[Stored records]
------------------------------

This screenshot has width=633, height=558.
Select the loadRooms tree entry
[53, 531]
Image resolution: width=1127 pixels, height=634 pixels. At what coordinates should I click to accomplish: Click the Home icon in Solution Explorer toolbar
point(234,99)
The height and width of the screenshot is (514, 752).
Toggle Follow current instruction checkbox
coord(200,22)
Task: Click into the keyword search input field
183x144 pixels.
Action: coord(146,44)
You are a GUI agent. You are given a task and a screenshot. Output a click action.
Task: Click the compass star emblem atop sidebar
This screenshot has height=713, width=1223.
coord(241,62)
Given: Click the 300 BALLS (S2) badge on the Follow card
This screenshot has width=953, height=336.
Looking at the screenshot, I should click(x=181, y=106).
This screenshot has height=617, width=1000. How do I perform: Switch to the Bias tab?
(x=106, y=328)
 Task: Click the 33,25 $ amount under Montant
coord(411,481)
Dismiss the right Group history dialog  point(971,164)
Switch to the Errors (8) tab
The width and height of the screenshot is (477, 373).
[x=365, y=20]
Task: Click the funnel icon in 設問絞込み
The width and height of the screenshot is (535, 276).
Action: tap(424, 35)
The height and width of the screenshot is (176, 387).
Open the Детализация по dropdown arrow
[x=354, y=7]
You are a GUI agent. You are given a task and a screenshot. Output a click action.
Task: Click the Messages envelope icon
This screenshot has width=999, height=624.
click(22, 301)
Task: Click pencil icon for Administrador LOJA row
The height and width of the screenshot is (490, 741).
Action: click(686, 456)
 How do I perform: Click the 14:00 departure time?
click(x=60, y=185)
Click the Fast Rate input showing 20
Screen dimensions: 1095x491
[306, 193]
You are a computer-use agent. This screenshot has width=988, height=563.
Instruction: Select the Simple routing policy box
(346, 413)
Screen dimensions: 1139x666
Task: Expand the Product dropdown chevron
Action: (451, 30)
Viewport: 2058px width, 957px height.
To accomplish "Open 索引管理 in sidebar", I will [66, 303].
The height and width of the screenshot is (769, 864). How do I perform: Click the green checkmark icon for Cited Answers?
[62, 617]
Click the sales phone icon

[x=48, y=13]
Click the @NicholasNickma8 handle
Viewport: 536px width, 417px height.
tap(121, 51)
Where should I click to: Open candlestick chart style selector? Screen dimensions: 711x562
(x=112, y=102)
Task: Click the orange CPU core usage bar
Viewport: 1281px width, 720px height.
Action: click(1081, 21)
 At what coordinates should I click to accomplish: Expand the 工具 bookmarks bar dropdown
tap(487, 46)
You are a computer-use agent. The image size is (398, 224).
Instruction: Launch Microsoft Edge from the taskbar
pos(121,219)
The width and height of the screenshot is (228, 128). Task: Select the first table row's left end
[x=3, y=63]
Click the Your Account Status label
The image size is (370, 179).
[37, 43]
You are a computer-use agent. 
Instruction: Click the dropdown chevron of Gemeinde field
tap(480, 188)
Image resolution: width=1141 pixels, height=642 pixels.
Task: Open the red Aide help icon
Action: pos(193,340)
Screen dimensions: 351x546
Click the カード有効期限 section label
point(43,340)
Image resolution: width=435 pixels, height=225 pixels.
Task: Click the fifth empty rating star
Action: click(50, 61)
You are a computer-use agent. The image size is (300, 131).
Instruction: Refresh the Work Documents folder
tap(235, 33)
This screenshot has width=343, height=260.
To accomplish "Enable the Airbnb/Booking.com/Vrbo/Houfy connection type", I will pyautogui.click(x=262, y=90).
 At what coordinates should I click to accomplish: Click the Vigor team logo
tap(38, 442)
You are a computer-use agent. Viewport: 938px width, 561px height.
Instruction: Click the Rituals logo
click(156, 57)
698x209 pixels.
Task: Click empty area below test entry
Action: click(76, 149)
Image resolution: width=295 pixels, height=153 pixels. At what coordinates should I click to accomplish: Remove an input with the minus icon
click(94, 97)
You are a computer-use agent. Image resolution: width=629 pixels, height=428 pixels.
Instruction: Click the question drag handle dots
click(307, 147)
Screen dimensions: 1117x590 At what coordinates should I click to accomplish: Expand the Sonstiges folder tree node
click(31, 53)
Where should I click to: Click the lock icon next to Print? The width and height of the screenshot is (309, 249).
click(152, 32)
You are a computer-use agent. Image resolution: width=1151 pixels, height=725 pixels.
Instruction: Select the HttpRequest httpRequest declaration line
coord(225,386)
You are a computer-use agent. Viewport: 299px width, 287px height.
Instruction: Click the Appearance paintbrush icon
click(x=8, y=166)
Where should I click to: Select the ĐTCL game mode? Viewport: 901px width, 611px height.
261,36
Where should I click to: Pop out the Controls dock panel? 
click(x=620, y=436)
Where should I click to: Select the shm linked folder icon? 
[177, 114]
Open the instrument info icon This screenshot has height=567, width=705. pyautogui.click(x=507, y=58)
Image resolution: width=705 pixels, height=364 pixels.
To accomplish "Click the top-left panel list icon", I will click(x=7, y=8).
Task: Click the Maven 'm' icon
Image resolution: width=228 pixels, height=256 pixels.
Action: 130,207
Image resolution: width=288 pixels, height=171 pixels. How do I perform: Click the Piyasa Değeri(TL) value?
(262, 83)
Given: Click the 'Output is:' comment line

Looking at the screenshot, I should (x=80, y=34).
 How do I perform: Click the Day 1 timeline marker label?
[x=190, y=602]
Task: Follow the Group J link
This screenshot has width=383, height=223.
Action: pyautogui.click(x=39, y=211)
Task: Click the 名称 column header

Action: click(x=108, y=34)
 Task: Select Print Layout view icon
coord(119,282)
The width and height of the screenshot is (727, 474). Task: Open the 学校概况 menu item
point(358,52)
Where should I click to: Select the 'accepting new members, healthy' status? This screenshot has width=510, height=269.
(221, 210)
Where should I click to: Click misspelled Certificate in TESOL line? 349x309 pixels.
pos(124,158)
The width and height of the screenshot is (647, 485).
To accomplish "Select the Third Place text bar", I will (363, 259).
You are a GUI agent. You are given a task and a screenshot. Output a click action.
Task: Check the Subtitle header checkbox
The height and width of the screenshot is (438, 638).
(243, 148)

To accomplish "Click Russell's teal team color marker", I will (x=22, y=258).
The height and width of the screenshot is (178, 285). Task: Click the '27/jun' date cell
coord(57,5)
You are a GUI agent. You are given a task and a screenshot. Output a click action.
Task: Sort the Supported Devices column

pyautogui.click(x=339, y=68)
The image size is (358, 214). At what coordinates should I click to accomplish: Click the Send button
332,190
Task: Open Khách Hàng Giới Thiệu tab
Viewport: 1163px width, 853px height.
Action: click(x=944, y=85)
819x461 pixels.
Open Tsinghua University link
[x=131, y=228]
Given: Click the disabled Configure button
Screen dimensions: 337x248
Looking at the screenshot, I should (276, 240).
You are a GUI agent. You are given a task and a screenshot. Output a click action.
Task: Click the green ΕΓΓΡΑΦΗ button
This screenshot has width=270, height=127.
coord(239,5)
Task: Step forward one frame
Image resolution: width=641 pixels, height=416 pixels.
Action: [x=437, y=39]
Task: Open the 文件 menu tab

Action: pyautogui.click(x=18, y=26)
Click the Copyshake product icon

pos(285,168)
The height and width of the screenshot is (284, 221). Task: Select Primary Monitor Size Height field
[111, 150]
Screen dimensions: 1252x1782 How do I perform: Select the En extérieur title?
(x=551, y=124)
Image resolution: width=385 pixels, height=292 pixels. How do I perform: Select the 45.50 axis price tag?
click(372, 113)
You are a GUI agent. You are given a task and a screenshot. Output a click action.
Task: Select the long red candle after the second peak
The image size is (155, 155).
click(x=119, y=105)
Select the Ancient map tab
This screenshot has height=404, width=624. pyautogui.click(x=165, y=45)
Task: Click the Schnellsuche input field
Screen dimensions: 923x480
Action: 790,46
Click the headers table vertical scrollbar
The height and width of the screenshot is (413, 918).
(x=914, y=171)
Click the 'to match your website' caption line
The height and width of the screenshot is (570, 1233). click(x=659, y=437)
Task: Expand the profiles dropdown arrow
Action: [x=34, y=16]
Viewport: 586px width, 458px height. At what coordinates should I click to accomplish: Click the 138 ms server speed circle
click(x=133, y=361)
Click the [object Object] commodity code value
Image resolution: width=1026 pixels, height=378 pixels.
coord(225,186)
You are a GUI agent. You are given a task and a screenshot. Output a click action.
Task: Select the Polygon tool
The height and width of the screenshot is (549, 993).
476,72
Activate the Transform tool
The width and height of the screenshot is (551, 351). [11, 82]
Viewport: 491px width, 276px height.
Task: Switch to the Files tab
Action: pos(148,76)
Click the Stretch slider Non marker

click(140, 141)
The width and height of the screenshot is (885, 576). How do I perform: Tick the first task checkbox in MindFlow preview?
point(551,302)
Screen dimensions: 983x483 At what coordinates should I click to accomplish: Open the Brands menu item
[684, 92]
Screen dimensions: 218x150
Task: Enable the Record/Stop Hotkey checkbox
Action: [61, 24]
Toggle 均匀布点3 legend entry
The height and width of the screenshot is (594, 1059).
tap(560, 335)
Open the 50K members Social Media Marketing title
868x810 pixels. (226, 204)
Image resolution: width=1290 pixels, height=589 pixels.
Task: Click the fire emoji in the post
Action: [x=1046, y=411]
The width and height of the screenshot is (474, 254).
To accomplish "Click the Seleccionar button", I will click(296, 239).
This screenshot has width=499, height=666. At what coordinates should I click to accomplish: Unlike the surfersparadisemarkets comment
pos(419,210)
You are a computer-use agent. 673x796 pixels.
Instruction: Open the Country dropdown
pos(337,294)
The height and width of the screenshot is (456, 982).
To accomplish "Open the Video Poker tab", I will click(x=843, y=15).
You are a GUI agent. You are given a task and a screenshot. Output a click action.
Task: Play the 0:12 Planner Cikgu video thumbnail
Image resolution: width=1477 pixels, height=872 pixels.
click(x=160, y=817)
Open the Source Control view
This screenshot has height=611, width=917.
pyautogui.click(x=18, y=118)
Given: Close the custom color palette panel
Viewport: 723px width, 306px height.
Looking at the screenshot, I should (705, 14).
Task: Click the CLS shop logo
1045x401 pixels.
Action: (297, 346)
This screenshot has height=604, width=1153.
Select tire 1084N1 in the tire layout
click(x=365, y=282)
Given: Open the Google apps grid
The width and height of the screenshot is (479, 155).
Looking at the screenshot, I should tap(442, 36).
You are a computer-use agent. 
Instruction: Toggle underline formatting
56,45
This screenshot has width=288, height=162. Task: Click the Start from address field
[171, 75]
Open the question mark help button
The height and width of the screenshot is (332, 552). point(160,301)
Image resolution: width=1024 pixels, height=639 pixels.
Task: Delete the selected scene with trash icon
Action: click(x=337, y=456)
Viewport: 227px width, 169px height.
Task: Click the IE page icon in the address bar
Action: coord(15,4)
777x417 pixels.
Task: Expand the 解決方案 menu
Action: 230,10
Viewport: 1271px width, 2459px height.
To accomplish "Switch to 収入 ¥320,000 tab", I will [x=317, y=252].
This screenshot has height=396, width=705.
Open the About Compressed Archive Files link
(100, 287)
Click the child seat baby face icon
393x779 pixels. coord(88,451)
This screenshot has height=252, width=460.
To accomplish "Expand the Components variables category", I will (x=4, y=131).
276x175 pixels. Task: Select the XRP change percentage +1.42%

------------------------------

## What the exercise asks:
Write down again, exactly as given, only the lines above that fall from the line with "Instruction: Launch Microsoft" to the line with "You are a computer-use agent. The image size is (300, 131).", inclusive.

## Exercise result:
Instruction: Launch Microsoft Edge from the taskbar
pos(121,219)
The width and height of the screenshot is (228, 128). Task: Select the first table row's left end
[x=3, y=63]
Click the Your Account Status label
The image size is (370, 179).
[37, 43]
You are a computer-use agent. 
Instruction: Click the dropdown chevron of Gemeinde field
tap(480, 188)
Image resolution: width=1141 pixels, height=642 pixels.
Task: Open the red Aide help icon
Action: pos(193,340)
Screen dimensions: 351x546
Click the カード有効期限 section label
point(43,340)
Image resolution: width=435 pixels, height=225 pixels.
Task: Click the fifth empty rating star
Action: click(50, 61)
You are a computer-use agent. The image size is (300, 131).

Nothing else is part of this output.